_The task_
The job is to output each record again, character for character.

Pixel coordinate grounding data:
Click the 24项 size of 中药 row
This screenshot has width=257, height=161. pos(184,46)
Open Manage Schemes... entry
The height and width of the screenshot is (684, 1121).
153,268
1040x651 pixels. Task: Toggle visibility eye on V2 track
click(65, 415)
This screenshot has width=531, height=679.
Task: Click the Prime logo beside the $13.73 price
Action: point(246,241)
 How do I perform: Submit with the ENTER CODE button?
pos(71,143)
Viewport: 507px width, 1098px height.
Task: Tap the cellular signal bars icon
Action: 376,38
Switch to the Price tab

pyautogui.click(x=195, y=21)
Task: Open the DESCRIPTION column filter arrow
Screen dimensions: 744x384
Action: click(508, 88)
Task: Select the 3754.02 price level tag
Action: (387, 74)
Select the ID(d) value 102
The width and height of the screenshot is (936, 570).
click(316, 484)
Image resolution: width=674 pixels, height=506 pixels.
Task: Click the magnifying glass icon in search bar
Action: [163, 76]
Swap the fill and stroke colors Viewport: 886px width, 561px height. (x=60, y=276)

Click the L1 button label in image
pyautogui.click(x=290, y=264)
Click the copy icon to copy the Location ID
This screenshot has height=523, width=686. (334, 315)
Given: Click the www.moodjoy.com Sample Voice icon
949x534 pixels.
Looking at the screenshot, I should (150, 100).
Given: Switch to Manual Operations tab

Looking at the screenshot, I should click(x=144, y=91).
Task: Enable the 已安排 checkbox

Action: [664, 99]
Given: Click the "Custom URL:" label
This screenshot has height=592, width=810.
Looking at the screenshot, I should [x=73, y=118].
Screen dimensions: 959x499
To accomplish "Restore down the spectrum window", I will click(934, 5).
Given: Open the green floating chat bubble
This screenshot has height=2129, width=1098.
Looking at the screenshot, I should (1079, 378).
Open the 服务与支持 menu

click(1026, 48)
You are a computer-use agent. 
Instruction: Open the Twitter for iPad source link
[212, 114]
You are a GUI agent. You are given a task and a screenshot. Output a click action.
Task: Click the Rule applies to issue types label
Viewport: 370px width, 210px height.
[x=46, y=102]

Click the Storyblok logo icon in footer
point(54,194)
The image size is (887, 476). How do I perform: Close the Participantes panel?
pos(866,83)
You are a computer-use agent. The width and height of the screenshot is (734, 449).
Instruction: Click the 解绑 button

_Written response_
Click the 24项 size of 中药 row
This screenshot has width=257, height=161. pos(184,46)
Open Manage Schemes... entry
The height and width of the screenshot is (684, 1121).
153,268
1040x651 pixels. Task: Toggle visibility eye on V2 track
click(65, 415)
This screenshot has width=531, height=679.
Task: Click the Prime logo beside the $13.73 price
Action: point(246,241)
 How do I perform: Submit with the ENTER CODE button?
pos(71,143)
Viewport: 507px width, 1098px height.
Task: Tap the cellular signal bars icon
Action: 376,38
Switch to the Price tab

pyautogui.click(x=195, y=21)
Task: Open the DESCRIPTION column filter arrow
Screen dimensions: 744x384
Action: click(508, 88)
Task: Select the 3754.02 price level tag
Action: (387, 74)
Select the ID(d) value 102
The width and height of the screenshot is (936, 570).
click(316, 484)
Image resolution: width=674 pixels, height=506 pixels.
Task: Click the magnifying glass icon in search bar
Action: [163, 76]
Swap the fill and stroke colors Viewport: 886px width, 561px height. (x=60, y=276)

Click the L1 button label in image
pyautogui.click(x=290, y=264)
Click the copy icon to copy the Location ID
This screenshot has height=523, width=686. (334, 315)
Given: Click the www.moodjoy.com Sample Voice icon
949x534 pixels.
Looking at the screenshot, I should (150, 100).
Given: Switch to Manual Operations tab

Looking at the screenshot, I should click(x=144, y=91).
Task: Enable the 已安排 checkbox

Action: [664, 99]
Given: Click the "Custom URL:" label
This screenshot has height=592, width=810.
Looking at the screenshot, I should [x=73, y=118].
Screen dimensions: 959x499
To accomplish "Restore down the spectrum window", I will click(934, 5).
Given: Open the green floating chat bubble
This screenshot has height=2129, width=1098.
Looking at the screenshot, I should (1079, 378).
Open the 服务与支持 menu

click(1026, 48)
You are a computer-use agent. 
Instruction: Open the Twitter for iPad source link
[212, 114]
You are a GUI agent. You are given a task and a screenshot. Output a click action.
Task: Click the Rule applies to issue types label
Viewport: 370px width, 210px height.
[x=46, y=102]

Click the Storyblok logo icon in footer
point(54,194)
The image size is (887, 476). How do I perform: Close the Participantes panel?
pos(866,83)
You are a computer-use agent. The width and height of the screenshot is (734, 449).
Instruction: Click the 解绑 button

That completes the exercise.